Given task –
Answer these questions from the category theory notes:
(a) Which category law do the notes say guarantees the transitivity of ≤ in a partial order?
(b) Which additional morphism makes the example fail to be a category?
(c) What does the second functor law require of functors?

Document section –
········

The Functor section links to Category Theory, so here I’m going to cover the exercises of that page, too.

Introduction to categories

Category laws:

  1. The compositions of morphisms need to be associative:

    $f \circ (g \circ h) = (f \circ g) \circ h$

  2. The category needs to be closed under the composition operator. So if $f : B \to C$ and $g: A \to B$, then there must be some $h: A \to C$ in the category such that $h = f \circ g$.
  3. Every object $A$ in a category must have an identity morphism, $id_A : A \to A$ that is an identity of composition with other morphisms. So for every morphism $g: A \to B$: $g \circ id_A = id_B \circ g = g$.


  1. As was mentioned, any partial order $(P, \leq)$ is a category with objects as the elements of P and a morphism between elements a and b iff $a \leq b$. Which of the above laws guarantees the transitivity of $\leq$?


    The second law, which states that the category needs to be closed under the composition operator guarantess that because we have a morphism $a \leq b$, and another morphism $b \leq c$, there must also be some other morphism such that $a \leq c$.

  2. If we add another morphism to the above example, as illustrated below, it fails to be a category. Why? Hint: think about associativity of the composition operation.

    not a category, an additional h: B -> A


    The first law does not hold:

    $f \circ (g \circ h) = (f \circ g) \circ h$

    To see that, we can evaluate each side to get an inequality:

    $g \circ h = id_B$

    $f \circ g = id_A$

    $f \circ (g \circ h) = f \circ id_B = f$

    $(f \circ g) \circ h = id_A \circ h = h$

    $f \neq h$


Functor laws:

  1. Given an identity morphism $id_A$ on an object $A$, $F(id_A)$ must be the identity morphism on $F(A)$, so: $F(id_A) = id_{F(A)}$

  2. Functors must distribute over morphism composition: $F(f \circ g) = F(f) \circ F(g)$


  1. Check the functor laws for the diagram below.

········

Supplied information –

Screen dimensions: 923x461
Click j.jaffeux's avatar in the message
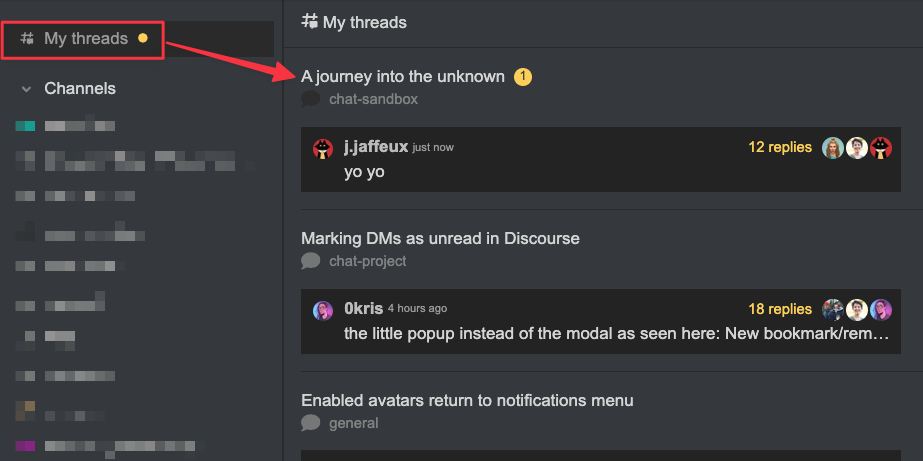point(323,149)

········

The completed task –
(a) The second law, which says the category must be closed under the composition operator.
(b) An additional morphism h: B -> A.
(c) Functors must distribute over morphism composition: F(f ∘ g) = F(f) ∘ F(g).